═══ DATASET EXCERPTS

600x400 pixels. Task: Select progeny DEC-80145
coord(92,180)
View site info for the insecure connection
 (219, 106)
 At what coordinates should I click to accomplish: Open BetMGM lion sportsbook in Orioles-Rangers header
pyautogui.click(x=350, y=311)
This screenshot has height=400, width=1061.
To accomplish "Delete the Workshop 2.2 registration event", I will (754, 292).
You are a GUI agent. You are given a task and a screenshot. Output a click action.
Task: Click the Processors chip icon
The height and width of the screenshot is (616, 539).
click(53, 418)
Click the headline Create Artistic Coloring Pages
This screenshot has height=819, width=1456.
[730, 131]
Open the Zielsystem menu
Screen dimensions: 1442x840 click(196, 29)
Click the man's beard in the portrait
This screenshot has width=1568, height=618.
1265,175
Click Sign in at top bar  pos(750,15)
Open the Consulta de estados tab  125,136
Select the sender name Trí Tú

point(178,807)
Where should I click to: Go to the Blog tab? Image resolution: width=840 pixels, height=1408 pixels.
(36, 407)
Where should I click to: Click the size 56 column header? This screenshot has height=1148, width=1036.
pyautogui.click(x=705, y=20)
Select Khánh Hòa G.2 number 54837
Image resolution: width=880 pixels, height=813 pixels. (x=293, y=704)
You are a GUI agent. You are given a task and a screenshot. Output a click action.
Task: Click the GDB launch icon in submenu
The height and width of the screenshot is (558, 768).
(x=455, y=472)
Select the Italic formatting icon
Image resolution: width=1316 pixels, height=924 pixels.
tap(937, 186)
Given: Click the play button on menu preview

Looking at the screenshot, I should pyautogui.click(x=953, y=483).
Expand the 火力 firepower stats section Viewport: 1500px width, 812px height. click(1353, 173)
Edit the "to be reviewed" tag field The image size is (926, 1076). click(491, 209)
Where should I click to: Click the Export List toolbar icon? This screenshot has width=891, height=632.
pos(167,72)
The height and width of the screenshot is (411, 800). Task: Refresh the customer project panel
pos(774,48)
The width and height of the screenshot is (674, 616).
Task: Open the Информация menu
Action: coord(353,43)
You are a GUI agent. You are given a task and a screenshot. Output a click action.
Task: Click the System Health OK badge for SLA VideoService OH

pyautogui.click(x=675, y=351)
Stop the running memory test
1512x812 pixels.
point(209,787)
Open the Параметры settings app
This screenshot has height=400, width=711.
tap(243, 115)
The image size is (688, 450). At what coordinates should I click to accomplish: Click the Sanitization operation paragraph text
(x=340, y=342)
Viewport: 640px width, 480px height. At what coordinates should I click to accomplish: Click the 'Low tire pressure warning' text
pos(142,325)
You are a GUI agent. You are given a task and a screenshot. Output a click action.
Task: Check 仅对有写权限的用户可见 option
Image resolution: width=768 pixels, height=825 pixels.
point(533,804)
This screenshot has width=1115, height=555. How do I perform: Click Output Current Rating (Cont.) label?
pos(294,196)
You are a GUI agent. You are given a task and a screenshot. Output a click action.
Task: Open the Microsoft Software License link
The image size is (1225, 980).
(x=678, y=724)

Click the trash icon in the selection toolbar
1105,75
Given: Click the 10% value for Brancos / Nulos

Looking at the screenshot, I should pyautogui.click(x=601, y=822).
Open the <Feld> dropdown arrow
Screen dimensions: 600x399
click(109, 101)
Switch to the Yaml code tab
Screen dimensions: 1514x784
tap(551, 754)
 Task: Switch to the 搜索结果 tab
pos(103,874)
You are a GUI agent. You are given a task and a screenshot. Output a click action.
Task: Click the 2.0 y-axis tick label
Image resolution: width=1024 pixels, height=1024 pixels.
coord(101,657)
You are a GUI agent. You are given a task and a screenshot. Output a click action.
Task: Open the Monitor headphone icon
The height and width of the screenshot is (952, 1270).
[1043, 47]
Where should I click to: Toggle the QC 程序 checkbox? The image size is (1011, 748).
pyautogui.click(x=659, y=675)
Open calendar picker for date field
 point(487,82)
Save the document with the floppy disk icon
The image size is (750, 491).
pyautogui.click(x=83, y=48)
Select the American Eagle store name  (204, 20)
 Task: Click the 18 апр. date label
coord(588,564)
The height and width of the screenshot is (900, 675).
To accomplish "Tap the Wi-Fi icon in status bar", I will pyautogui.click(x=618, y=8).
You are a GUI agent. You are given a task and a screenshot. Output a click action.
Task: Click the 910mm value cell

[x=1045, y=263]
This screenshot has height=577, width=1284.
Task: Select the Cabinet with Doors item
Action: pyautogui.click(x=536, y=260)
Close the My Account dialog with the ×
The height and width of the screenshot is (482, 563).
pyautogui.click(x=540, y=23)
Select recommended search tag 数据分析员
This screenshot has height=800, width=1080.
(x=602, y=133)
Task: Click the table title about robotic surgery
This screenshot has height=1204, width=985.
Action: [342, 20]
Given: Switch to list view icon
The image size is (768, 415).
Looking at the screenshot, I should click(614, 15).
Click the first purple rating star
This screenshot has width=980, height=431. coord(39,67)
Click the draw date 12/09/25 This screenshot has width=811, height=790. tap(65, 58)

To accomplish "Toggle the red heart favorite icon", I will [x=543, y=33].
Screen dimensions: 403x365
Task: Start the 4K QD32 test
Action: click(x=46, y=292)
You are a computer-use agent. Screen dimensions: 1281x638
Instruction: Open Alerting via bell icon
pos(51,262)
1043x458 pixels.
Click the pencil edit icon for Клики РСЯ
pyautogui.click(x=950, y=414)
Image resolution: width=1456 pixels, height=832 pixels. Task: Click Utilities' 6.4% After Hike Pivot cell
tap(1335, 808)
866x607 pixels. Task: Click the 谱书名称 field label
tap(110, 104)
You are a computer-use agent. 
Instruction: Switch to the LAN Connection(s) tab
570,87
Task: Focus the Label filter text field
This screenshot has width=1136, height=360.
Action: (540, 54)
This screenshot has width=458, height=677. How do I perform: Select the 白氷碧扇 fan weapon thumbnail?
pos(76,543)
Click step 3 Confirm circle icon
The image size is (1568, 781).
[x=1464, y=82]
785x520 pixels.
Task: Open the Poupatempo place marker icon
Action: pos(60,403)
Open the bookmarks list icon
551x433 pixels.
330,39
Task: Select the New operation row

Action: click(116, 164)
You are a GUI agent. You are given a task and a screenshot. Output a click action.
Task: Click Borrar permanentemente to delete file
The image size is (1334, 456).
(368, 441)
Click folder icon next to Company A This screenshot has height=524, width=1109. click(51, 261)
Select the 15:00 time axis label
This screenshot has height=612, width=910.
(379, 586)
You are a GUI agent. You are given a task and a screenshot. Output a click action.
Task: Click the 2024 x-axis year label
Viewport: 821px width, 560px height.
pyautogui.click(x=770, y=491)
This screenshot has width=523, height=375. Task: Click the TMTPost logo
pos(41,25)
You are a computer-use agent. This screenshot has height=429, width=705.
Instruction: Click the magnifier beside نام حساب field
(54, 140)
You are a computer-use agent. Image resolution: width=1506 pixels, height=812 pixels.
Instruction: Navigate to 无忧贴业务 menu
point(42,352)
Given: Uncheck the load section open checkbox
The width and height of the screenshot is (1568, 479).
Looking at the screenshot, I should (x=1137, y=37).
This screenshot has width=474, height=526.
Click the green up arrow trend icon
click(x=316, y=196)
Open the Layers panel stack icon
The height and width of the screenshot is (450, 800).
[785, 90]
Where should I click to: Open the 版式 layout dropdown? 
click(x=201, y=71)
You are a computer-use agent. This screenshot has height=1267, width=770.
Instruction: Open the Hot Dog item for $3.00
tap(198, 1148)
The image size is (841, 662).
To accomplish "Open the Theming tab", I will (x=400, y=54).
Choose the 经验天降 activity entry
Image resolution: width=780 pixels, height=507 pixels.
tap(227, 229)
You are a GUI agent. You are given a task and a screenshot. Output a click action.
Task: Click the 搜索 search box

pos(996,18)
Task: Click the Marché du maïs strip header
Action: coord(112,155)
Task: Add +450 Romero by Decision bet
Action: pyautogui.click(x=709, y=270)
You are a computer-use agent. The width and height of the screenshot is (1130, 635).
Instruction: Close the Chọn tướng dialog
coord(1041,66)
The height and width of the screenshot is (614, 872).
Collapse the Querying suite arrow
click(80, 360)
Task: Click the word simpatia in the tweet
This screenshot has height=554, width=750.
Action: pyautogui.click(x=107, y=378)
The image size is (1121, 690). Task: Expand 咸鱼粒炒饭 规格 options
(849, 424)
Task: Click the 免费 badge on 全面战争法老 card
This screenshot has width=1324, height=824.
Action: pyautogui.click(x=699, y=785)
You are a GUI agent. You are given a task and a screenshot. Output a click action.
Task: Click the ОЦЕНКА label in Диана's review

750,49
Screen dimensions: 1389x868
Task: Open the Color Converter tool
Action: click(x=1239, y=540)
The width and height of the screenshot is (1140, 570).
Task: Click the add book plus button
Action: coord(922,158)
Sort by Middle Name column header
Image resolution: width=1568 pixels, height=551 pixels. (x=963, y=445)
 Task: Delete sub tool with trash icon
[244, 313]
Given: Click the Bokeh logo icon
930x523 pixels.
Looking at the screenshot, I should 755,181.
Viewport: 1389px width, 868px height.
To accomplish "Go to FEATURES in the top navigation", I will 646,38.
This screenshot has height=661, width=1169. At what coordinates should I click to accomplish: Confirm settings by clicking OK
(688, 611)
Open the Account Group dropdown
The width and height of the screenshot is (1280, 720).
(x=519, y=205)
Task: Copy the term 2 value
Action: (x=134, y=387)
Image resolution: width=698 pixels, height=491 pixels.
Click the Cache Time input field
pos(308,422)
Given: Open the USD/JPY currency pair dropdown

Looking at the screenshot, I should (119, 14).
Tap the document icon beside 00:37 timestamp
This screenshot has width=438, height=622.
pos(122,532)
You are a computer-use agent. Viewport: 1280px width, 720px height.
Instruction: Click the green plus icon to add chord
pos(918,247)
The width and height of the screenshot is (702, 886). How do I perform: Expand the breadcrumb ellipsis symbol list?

══════

**YOUR TASK:** Return the number of lines in the material holding the string "section", and no other text.

**THE COMPLETED TASK:** 2